Beijing has been the source of two SARS outbreaks that sent the entire world into a panic. Yet it shamelessly claims that it has provided medical assistance or earthquake emergency aid to Taiwan as a Chinese province.

Is this for real? If the Chinese regime really cherishes the life and property of the Taiwanese people, why would it deploy 500 missiles along its coastline aimed? How is it possible that a country so poor by sanitary and medical standards can offer assistance to a country with relatively better conditions?

History reveals China's claims to be lies. Prior to any Chinese settlement in Taiwan, Portuguese commercial boats arrived in nearby waters. Ever since then, the island, which was originally inhabited by Aboriginal people, has been tangled in world politics. The Dutch landed and started developing Tainan in 1624. The Spanish later occupied the north with an official ceremony on today's Hoping Island in Keelung.

China's political influence did not reach Taiwan until 1661, when Koxinga (鄭成功), a loyalist to the fallen Ming dynasty, defeated the Dutch after his retreat to Taiwan. Then, in 1683, the Qing took over Taiwan. Ceded to Japan in 1895, the island was Japanese territory for half a century. Taiwan was taken over by the refugee regime led by late president Chiang Kai-shek (蔣中正) in 1945, following Japan's defeat in World War II.

As these historical facts demonstrate, Taiwan has never been an inherent part of China's territory. Instead, it is an island that other powers have fought over since the 17th century. When the People's Republic of China was founded on Oct. 1, 1949, the Republic of China set up its central government in Taiwan separate from China's. One capital was in Beijing, the other in Taipei. The long standoff has produced "one country on each side" of the Taiwan Strait. It's absurd to claim Taiwan to be part of China's integral territory or as a breakaway province.
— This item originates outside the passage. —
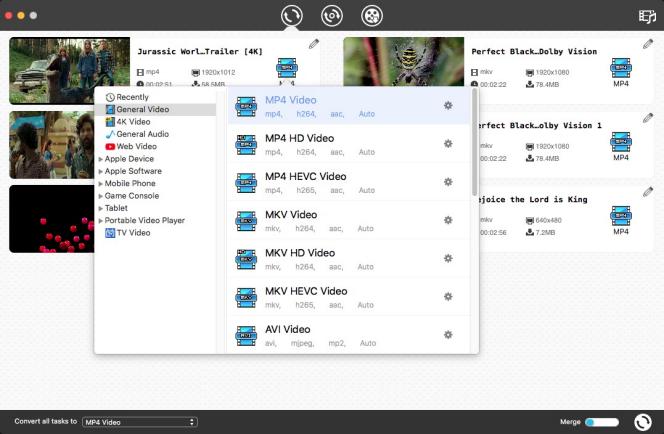This screenshot has width=664, height=434.
Task: Open settings gear for MP4 HD Video
Action: 448,144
Beijing keeps pressing the international community to accept its twisted logic and historical claims, most recently in forcing Taiwan to be excluded once again from the WHA's list of observers. Such Chinese suppression will only further irritate the Taiwanese and will block this nation from contributing its medical aid and lending its experience to needy countries.

Although Taiwan's national dignity was damaged again, those who will suffer the most from this exclusion may be poor countries in need of medical aid, along with the principle of fair distribution of medical resources, which the WHA is supposed to uphold.